Types of Radiant Heat Systems - Open, Closed and Indirect
  A "closed" radiant heating system is most often refers to a situation where your heat source is dedicated solely to the task of heating water for the radiant heating system. The term "closed" refers to the fact that the water in the radiant heat system re circulates continuously from the heat source through the tubing or radiators and back to the heater again. See page seven for an example of a closed "radiant heating only" system equipment design
   An "
open" system refers to a situation where the heat source - typically a water heater - provides hot water both for domestic use and to the radiant heating system.
  When there is a call for heat, water is drawn out of the water heat tank, it circulates through the heating system, and then returns back to the water heater. That same water mixes with the water in the tank which is also the direct source of the domestic hot water. So, when a faucet is turned on, water that has been through the heating system is furnished for showers, dishwashers, etc.
   This is a very efficient system because one heat source is doing all the work. As long as the water heater is sized appropriately and matches your heating and domestic needs, the need for a "separate" heating system is eliminated. An open system using a tank type heater such as the "Phoenix" is the most efficient and simplest radiant system you can use and can be ordered with an internal solar coil. See page nine for an example of an "open" radiant heating system using a tank type heater. The heater could be an instant water heater also. See page ten for an example of an "open" radiant heating system using an instant water heater.

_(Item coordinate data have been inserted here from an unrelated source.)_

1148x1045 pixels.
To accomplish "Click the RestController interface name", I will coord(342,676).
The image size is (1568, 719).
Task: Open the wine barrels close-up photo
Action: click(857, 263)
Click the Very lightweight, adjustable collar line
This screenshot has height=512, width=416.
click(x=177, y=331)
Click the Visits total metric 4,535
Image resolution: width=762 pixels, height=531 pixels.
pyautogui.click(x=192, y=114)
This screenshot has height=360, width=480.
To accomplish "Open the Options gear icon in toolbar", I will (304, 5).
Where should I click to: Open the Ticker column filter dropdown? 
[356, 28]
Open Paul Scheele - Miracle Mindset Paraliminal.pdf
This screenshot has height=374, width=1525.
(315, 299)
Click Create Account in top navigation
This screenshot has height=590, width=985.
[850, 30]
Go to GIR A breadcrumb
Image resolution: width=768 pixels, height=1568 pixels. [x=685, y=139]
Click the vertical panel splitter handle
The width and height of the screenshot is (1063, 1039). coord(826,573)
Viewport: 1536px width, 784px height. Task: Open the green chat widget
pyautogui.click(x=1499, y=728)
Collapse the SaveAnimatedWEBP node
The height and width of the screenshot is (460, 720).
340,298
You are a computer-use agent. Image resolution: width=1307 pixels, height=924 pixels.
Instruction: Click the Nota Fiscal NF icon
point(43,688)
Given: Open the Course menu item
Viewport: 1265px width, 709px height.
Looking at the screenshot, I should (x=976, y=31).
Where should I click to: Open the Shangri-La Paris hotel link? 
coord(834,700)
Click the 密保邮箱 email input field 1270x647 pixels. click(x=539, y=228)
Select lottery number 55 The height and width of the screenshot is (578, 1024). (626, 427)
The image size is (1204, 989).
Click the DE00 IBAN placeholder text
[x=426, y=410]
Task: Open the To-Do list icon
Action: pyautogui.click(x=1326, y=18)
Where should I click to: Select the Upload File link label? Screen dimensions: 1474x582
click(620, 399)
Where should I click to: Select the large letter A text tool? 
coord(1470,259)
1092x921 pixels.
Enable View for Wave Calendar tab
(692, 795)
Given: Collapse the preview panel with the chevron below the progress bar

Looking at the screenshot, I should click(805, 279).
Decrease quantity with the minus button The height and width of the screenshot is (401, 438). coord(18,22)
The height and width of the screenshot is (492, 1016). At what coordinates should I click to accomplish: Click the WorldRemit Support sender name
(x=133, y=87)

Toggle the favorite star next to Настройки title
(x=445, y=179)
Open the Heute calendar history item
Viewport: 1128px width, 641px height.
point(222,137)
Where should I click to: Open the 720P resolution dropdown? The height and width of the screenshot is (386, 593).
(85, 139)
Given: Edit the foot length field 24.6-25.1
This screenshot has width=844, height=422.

While the Universal Plumbing Code does allow for open systems, if the manufacturer approves it.
                                             But some local building inspectors do not

  Before deciding on to a particular type of system, you should understand what is allowed in you area.
  An "
indirect " radiant heating system allows you to separate your domestic/potable water from the water in your heating system and still use a single heat source. By pacing a heat exchanger between the water heater and the radiant heat system, separating the heating system water from the potable water. See page eight for an example of an "open" radiant heating system using a tank type heater. See page eleven for an example of an "open" radiant heating system using an instant water heater.
  An indirect radiant heating system sends the water directly into the heating system from the water heater, a pump pushes water from the tank through the heat exchanger which has series of plates inside. At the same time, the water in radiant system is being circulated on the other side of these same plates in the heat exchanger. Heat from the water heater is transferred through the plates to the heating system water. Hence, the heating system water is heated "indirectly" from the water heater. Indirect systems are "
closed" systems.
   The heater you choose must have the Btu input capacity to heat both home and hot water at the same time. 

  I have been designing and installing radiant systems for over thirty years, although I resisted designing open system for many years. I no longer believe there are any health concerns with properly designed open systems.
  Any equipment we specify for an open system is approved by the manufacturer, their product liability insurance and all Universal National Plumbing Codes.
  We always include plumbing and equipment designs for both open and closed systems with every radiant heating design we do, the choice is yours.